How Much Excess Weight Do People Need to Lose Before Bariatric Surgery and Why? Surgeon Comments

Almost 600K people globally have bariatric surgeries every year. However, not all candidates qualify for the procedure right away as there are certain aspects that contribute to their eligibility: specific body mass index (BMI), the amount of excess weight, and comorbidities.

Although the weight loss procedure helps people struggling with obesity to return to a healthy weight and improve their quality of life, it is typically performed when a person has a BMI of 35 or more. Patients with a BMI of 30 with existing weight-related comorbidities—diabetes, high blood pressure, sleep apnea, or similar conditions are also considered for the surgery. Yet, according to Almantas Maleckas, MD, PhD, a surgeon at Nordbariatric, a leading bariatric surgery center in Kaunas, to minimize any potential risks associated with the procedure, if a person’s BMI exceeds 35, they are asked to lose a certain amount of excess weight—usually between 2-15 kg—before the surgery.

Why does a person need to lose weight prior to surgery?

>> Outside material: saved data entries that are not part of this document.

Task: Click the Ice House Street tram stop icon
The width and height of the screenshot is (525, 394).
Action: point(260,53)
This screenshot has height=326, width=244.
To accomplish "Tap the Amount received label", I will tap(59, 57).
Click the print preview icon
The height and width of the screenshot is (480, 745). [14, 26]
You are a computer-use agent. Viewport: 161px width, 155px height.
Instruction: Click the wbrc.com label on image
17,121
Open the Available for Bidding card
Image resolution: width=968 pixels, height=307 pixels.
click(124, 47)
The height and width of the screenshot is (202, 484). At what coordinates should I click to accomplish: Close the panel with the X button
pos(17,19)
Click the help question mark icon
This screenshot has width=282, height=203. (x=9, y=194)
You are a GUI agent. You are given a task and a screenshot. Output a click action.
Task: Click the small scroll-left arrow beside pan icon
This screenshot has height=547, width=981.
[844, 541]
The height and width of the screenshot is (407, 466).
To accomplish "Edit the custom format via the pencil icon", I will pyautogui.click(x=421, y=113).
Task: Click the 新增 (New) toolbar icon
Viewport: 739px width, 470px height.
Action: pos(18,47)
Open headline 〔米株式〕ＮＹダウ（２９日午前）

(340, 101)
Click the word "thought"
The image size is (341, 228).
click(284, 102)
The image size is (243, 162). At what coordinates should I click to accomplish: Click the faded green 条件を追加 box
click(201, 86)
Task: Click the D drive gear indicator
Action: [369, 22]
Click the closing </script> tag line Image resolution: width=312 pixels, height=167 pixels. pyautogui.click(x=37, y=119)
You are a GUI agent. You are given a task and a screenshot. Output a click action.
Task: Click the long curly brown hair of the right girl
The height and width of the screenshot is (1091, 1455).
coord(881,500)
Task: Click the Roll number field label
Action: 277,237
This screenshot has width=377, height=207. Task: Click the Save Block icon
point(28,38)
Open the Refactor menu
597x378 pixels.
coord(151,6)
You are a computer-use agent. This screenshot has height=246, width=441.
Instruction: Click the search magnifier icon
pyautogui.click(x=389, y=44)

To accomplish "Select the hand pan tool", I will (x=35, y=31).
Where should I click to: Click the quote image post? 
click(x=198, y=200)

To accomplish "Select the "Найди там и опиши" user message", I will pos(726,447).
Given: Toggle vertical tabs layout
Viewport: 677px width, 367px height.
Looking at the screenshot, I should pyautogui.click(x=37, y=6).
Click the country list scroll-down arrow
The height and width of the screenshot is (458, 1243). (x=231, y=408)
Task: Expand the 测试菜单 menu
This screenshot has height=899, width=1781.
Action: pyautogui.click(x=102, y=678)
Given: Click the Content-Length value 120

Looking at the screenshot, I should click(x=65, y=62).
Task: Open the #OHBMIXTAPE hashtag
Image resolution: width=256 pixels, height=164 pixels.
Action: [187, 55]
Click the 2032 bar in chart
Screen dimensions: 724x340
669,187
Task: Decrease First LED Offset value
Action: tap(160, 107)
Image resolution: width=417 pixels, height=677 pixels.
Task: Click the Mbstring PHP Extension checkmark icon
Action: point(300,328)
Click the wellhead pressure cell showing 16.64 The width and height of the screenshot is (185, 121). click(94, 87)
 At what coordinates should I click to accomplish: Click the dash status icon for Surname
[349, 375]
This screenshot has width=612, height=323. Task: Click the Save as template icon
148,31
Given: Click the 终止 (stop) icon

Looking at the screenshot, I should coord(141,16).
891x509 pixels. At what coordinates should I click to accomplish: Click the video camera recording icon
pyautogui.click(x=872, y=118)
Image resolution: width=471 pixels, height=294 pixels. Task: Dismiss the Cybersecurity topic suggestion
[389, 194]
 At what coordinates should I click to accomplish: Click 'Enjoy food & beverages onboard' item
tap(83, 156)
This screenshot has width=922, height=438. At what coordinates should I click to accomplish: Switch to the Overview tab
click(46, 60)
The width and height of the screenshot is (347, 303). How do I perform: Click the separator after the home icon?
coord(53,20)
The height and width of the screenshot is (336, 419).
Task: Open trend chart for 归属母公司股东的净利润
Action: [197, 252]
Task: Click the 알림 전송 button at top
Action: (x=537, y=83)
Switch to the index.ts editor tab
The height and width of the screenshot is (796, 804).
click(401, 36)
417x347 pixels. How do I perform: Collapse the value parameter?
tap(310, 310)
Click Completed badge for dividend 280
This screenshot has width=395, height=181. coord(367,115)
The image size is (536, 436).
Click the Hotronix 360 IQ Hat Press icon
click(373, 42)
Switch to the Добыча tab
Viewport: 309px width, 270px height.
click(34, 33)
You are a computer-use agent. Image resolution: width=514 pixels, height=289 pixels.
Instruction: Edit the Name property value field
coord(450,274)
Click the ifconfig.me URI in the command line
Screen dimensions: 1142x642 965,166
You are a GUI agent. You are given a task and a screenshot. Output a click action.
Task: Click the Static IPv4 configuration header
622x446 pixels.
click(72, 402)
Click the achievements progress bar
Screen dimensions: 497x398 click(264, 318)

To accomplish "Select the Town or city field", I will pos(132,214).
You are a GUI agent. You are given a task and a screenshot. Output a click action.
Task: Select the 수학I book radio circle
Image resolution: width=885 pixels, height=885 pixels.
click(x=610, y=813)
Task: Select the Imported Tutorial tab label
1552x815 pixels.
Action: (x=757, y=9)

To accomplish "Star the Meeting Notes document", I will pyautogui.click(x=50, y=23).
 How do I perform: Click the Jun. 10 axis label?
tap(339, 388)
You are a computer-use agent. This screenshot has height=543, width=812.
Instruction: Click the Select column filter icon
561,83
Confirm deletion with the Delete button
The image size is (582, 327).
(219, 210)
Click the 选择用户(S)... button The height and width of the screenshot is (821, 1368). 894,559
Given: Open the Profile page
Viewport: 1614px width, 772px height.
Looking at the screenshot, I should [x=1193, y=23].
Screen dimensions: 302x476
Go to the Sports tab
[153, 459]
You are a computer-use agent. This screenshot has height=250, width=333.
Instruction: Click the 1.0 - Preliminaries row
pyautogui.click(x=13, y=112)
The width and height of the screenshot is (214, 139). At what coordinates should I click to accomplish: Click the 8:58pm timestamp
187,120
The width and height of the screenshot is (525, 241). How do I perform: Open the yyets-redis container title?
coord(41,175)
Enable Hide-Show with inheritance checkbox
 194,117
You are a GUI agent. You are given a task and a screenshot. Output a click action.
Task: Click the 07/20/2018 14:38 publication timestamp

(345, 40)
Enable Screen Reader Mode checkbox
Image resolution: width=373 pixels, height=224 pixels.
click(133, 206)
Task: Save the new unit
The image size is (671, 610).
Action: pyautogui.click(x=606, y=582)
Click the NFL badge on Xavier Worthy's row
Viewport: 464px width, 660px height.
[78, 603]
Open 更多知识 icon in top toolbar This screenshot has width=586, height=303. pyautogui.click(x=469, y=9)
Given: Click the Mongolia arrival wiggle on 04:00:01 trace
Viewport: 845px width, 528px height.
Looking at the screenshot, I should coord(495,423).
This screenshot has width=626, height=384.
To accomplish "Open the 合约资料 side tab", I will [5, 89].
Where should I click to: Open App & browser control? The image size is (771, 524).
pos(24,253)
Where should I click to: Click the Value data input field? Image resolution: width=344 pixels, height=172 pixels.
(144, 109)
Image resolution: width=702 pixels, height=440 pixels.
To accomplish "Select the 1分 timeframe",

“Losing some weight before the surgery is a really important step due to several reasons. First of all, a high amount of fat surrounds the inner organs, therefore, during gastric bypass surgery, the small bowel needs to be mobile enough to allow the surgeon to safely form the new connection with the gastric pouch,” Almantas Maleckas said. “If the amount of fat is not reduced in preparation for the surgery, the surgery might become too difficult or risky.”

Another reason for losing excess weight before the procedure is liver condition. The organ has to be lifted during the surgery, and if it is too oily due to excess weight, it might crack and bleed when lifted. Therefore, if the patient reduces their weight by 2-15 kg (depending on their initial BMI), the size of the liver decreases as well, at the same time eliminating the risk of complications.

There are many ways to go about it if you want to lose weight. Watching your diet is essential to make sure you’re adding nutrition not fat or too many carbs. Balancing your nutrition with supplements will help, but only if you’re also eating the right foods in the first place. Exercise is also essential as it will push your system to burn fat and balance out your weight and overall health. Start with some easy exercises, don’t push yourself too hard. Exercise should be a gradual process that starts where you are and gradually becomes a more intense workout over time. You’re not just trying to lose weight, you’re trying to build a healthy overall system

Requirements regarding pre-existing conditions

Gastric bypass surgery has been said to improve the management of some comorbidities—type 2 diabetes, for instance. “The procedure can speed up diabetes remission, and allow to manage high blood pressure better” the surgeon explained.

However, only people who take medication for their comorbidities qualify for the surgery. If a person has diabetes, which is not treated with medication, they need to adjust the blood sugar levels with drugs before applying for weight loss surgery, because the potential benefits of the procedure must not outweigh the risks posed by non-treated comorbidity.

Expert-approved options for pre-op weight loss

People who need to lose excess weight in order to reduce their liver size and avoid any possible complications should follow a specific diet, Almantas Maleckas indicated.

“The bariatric diet intended to reduce the liver size prior to the surgery involves reducing the amount of glycogen (a storage form of carbohydrates), water, and fatty deposits in the liver, which makes the organ safe for lifting during the intervention.”

The pre-surgery diet should contain up to 900 calories per day and be low in sugar and fats. Although patients usually need to follow it for about two weeks prior to the procedure—those with a higher BMI (50 or more) might be required to extend it up to three weeks.

The surgeon named three dietary options which can be combined throughout the week if necessary: restricted food portions, a calorie-controlled diet, and meal replacements. Restricted food portion diet consists of 100 g of carbohydrate per day, and moderate amounts of protein, fat, and sugar. This option contains varied, balanced, low-calorie meals from different food groups: vegetables, meat, fruit, low-fat dairy products, etc.

The calorie-controlled diet focuses on 800 calories per day but is otherwise customized by the person themselves, with the main condition that it has to be low in sugar and fat, and contain fruit and vegetables. The third option consists of meal replacements—milkshakes, smoothies, soups, or protein bars—combined with light meals.

Before committing to a certain pre-surgery weight loss diet, people should consult with their surgeons or bariatric dieticians, and make sure to take into account any pre-existing conditions and the required medication.